The Missing Years begins only months after that first tense meeting between mother and daughter. While Michelle is still not ready to welcome her mother into her life, she tries to put up a good front for her maternal grandmother, to whom she has become very close. Emotions are high as the family members on both sides of Michelle's line gather for the annual Campbell reunion. The event marks Delisia's return to the family fold after more than 20 years.
The reunion ends with a robbery and the fatal shooting of a young boy. It is at this point that things get turned upside down and the plot takes an interesting twist. Michelle's marriage is thrown into the spotlight as her devoted husband begins to act strangely. His sudden change in demeanour, secretive activities and his growing closeness to Delisia - who is only seven years his senior - begins to alarm Michelle. The relationship between mother and daughter become even more tense.

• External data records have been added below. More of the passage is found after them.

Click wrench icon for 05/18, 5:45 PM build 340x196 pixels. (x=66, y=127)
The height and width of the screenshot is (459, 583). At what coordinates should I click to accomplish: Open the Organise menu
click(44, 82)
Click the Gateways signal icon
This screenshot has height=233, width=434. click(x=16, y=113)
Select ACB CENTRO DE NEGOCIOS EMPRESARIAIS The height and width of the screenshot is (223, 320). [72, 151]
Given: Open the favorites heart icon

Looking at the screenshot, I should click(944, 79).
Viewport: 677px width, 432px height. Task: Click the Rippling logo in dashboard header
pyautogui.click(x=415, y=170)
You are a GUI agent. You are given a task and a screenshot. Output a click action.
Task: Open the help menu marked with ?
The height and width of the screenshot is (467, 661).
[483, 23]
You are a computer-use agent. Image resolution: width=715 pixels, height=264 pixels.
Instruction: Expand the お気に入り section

There is a little bit of something for everyone to enjoy in the story. There are romantic entanglements, not just between Michelle and Richard, but between Delisia and Mr Armstrong Sr.
There is a lot of drama and danger, and some humour thrown in. I thought it funny how Michelle tried to figure out how she could become "her own grandmother". The protagonist's love and fascination with the island and its history is also a key element, as although the story is set in St Catherine, the plot takes you on a journey across the island and its cultural history - it's almost as if Jamaica was another character in the book. But for me, the real driving force behind the story is the complexity of the characters.